Die BWB brachte am 21.10.2021 einen Antrag auf Abstellung eines Verstoßes gegen das Durchführungsverbot von Fusionen ohne Anmeldung und Verhängung einer angemessenen Geldbuße wegen dieses rechtswidrigen Verhaltens gegen REWE beim KG ein. Aufgrund einer nachträglichen Zusammenschlussanmeldung (BWB/Z6052) änderte die BWB im laufenden Verfahren den Abstellungsantrag dann letztlich zu einen Feststellungsantrag ab, während der Antrag auf Verhängung einer angemessenen Geldbuße aufrechtgehalten wurde. Mit Beschluss vom 15.05.2023 bestätigte das KG zwar das Vorliegen eines anmeldebedürftigen Zusammenschlusses, wies jedoch das Geldbußen- und Feststellungsbegehren der BWB wegen mangelnder Strafwürdigkeit auf Seiten der REWE ab. Am 19.06.2023 erhoben die BWB und die zweite Amtspartei Bundeskartellanwalt jeweils einen Rekurs beim KOG gegen diese Entscheidung.

Nähere Ausführungen zum gesamten Sachverhalt und der Rechtsansicht des KG können in der Pressemeldung vom 28.06.2023 nachgelesen werden.

Entscheidung des KOG (16 Ok 4/23h)

Das KOG entschied im Sinne der BWB und bestätigte das Vorliegen eines anmeldepflichtigen Zusammenschlusses durch die Übernahme der LEH-Verkaufsflächen im Einkaufszentrum WELAS Park mittels Bestandvertrages von REWE. Zudem bestätigte das KOG nun auch für die Fusionskontrolle die kartellrechtliche Haftung der Muttergesellschaft REWE unter dem Gesichtspunkt des kartellrechtlichen, „funktionalen Unternehmensbegriffs“ und unter Bedachtnahme der im Kartellgesetz normierten wirtschaftlichen Betrachtungsweise für die Zuwiderhandlung einer mit ihr verbundenen Tochtergesellschaft, wenn „die Tochtergesellschaft trotz eigener Rechtspersönlichkeit ihr Marktverhalten nicht autonom bestimmt, sondern im Wesentlichen Weisungen der Mutter befolgt (…)“.

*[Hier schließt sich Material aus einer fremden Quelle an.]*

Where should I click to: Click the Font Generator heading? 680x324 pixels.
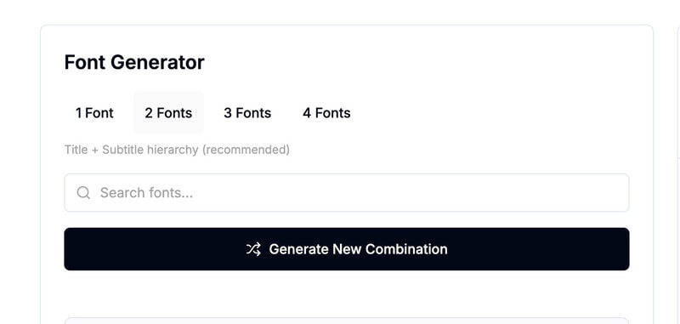click(134, 62)
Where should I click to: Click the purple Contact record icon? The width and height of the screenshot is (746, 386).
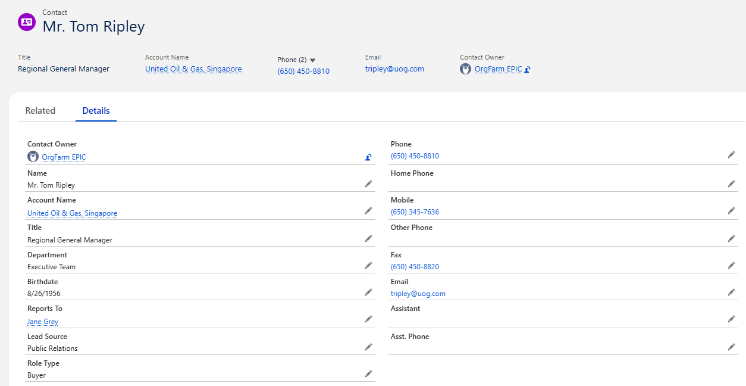[27, 22]

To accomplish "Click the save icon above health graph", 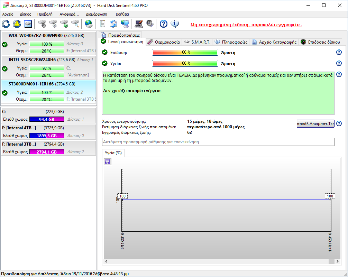I will (x=107, y=162).
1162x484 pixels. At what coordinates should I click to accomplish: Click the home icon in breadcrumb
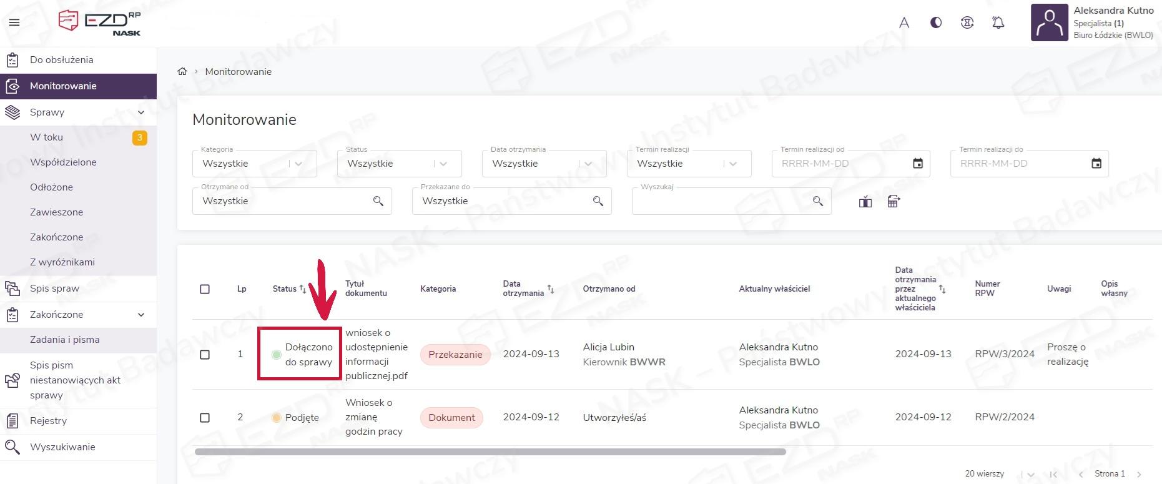point(182,71)
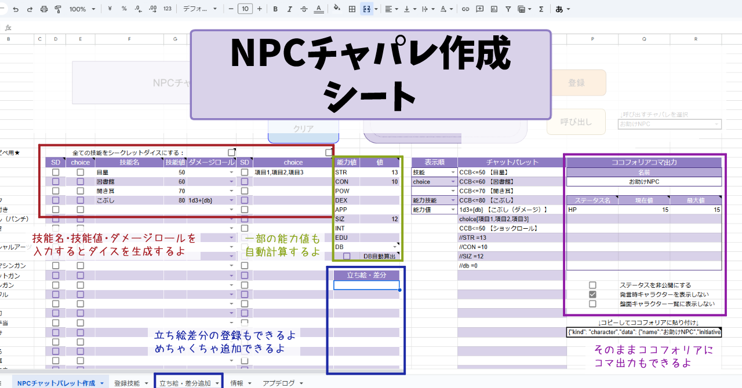The image size is (742, 388).
Task: Select the Paint format tool
Action: click(x=57, y=9)
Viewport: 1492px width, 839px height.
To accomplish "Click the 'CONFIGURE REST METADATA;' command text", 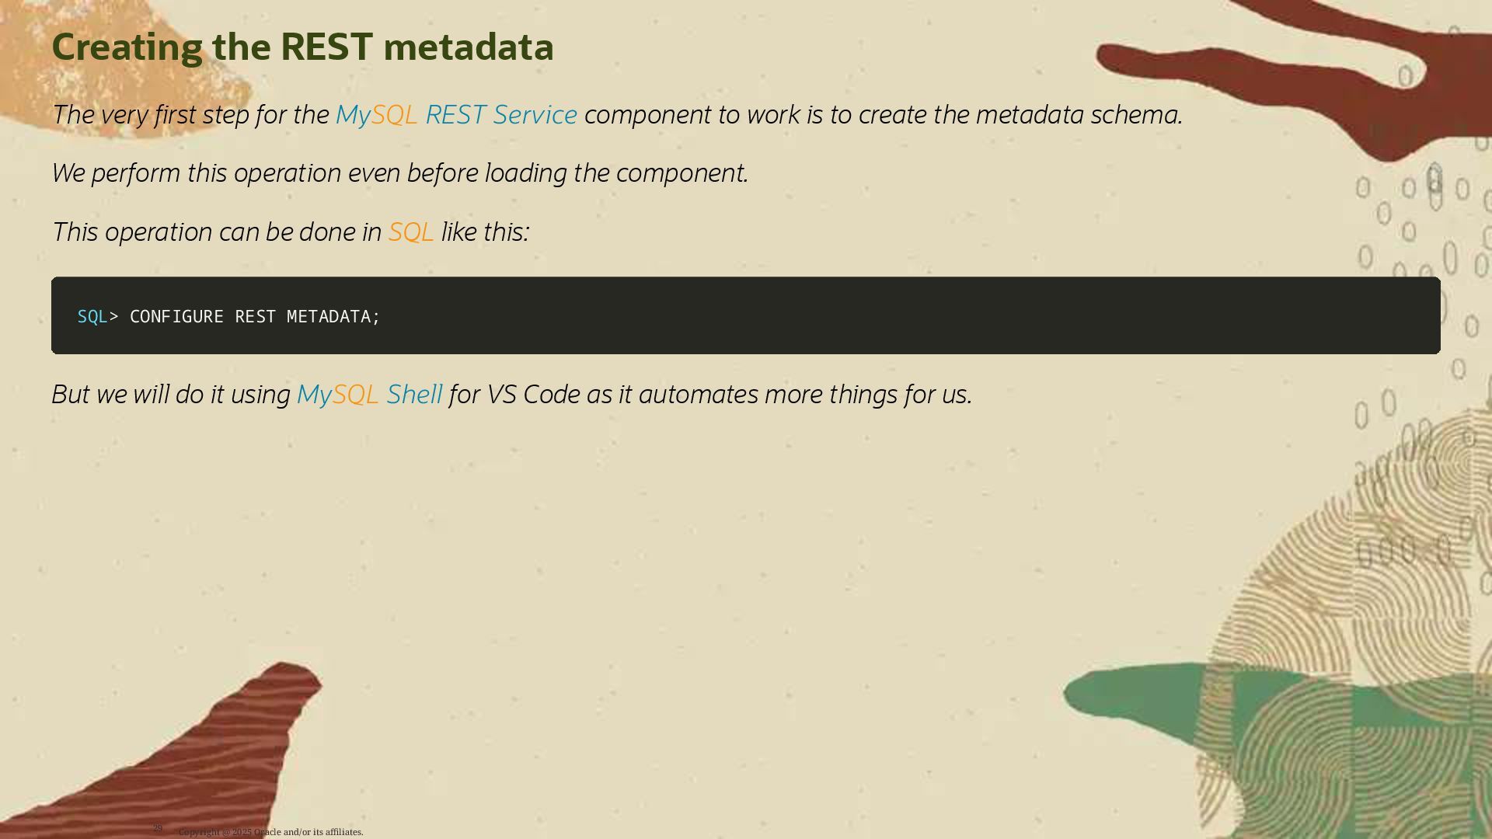I will 255,316.
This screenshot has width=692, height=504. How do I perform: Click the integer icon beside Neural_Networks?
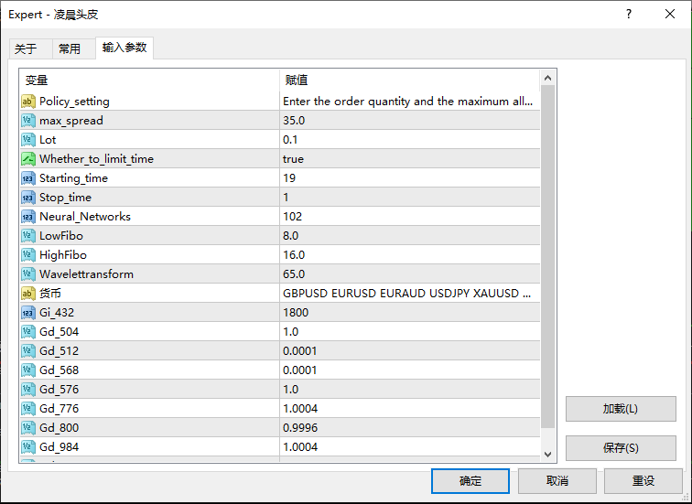(x=28, y=217)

Zum Verschulden erklärte das KOG, dass von der Verhängung einer Geldbuße dann abzusehen ist, wenn das Verschulden des Betroffenen geringfügig ist und die Folgen der Übertretung unbedeutend sind und eine Bestrafung weder aus spezial- noch aus generalpräventiven Gründen erforderlich ist. Der OGH bestätigte im vorliegenden Fall die Rechtsansicht der Amtsparteien, dass seitens der REWE nicht von einem bloß geringen Verschulden auszugehen sei und somit auch nicht die Voraussetzung für ein Absehen einer Strafe (analog zu § 191 StPO) erfüllt seien. Das KOG betonte die Wichtigkeit der Anmeldebestimmungen der kartellrechtlichen Fusionskontrolle und dass etwa Schwierigkeiten bei der Ermittlung der relevanten Umsatzerlöse „keinen ‚Freibrieffür die Unterlassung der Anmeldung bewirken“.

Mit Blick auf die Maßgeblichkeit der österreichischen Fusionskontrolle und Anmeldepflicht bei der BWB hob das KOG hervor, dass „hier nicht mit der Verhängung einer ‚quasi symbolischen‘ Geldbuße das Auslangen gefunden werden [kann]“. Eine vom KG zu verhängende Geldbuße müsse des Weiteren spürbar sein.

Abschließend betonte das KOG, dass sich die Aufhebung der KG-Entscheidung nur auf die Bemessung der Geldbuße beziehe und die Berechtigung des Geldbußenantrags dem Grunde nach mit der vorliegenden Entscheidung bereits abschließend geklärt sei.

Das Kartellobergericht hat eine wegweisende Entscheidung getroffen, die präventiv im Sinne der Compliance mit den bestehenden Rechtsvorschriften wirken wird. Gerade in besonders konzentrierten Märkten, wie etwa im Lebensmittelhandel, ist es wichtig jede weitere Konzentration einer wettbewerblichen Prüfung unterziehen zu können, das darf nicht umgangen werden. Die Fusionskontrolle hat das öffentliche Interesse der Verbraucher an funktionierendem Wettbewerb als Ziel, ein Verstoß dagegen ist ― so der OGH ― kein Kavaliersdelikt. “ so die BWB-Generaldirektorin, Dr. Harsdorf-Borsch.